In that month Carillion shocked the City with a profit warning and by writing down the value of contracts by £845m.

Kiltearn’s letter says that if Carillion had not gone into liquidation, it would have “considered participation in civil legal action against Carillion with a view to recovering a proportion of its clients’ crystalised losses”.

Kiltearn began selling shares in August. At a meeting with Carillion on 13 October, they said former interim chief executive Keith Cochrane could only provide “limited and vague” responses to “fundamental” questions – and consequently Kiltearn sold all shares by 4 January this year.


The investment firm Standard Life Aberdeen, in a letter to the MPs, said it began a process of divestment in December 2015 due to concerns about financial management, strategy and corporate governance.

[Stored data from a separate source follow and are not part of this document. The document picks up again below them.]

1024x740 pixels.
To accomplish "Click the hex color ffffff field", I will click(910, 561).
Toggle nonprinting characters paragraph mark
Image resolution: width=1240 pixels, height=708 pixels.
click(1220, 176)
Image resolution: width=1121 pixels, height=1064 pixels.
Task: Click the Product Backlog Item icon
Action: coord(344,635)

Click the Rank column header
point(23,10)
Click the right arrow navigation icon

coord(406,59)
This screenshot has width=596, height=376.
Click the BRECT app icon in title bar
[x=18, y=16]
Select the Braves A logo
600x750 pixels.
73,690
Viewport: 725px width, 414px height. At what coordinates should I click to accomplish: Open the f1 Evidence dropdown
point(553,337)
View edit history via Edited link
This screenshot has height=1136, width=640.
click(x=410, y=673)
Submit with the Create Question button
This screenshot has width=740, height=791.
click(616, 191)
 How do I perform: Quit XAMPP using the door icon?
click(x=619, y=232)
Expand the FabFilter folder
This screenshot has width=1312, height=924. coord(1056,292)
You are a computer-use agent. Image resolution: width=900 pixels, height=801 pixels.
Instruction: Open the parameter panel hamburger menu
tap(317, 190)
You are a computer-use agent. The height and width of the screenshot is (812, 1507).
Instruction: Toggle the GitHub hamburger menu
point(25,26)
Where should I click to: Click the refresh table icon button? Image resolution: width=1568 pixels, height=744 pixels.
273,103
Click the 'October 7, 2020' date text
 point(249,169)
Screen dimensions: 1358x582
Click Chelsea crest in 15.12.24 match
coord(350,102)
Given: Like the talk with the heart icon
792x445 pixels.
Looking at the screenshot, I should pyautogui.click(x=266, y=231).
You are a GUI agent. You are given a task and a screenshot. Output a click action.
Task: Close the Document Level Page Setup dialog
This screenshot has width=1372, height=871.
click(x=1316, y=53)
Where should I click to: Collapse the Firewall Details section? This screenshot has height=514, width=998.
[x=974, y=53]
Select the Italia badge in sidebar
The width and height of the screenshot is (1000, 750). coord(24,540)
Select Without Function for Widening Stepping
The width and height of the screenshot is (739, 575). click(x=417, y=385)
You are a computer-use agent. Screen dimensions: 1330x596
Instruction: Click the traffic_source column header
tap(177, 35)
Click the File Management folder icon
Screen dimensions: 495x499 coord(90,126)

Standard Life said these were issues it raised with the board in regular meetings from the end of 2015 until the firm sold up completely in July 2017.

Rachel Reeves, who chairs the Business Committee, said: “Investors spotted that Carillion was heading for disaster and fled.

“The company had unsustainably high levels of debt, weak cash-generation and was saddled with a widening pensions deficit.

“Carillion’s annual reports were worthless as a guide to the true financial health of the company.”

She said the fact that it was impossible to get a true sense of Carillion’s financial health “raises serious” corporate governance issues.

“KMPG will have to explain why they signed-off on accounts which appeared to bear so little relation to reality,” Ms Reeves said.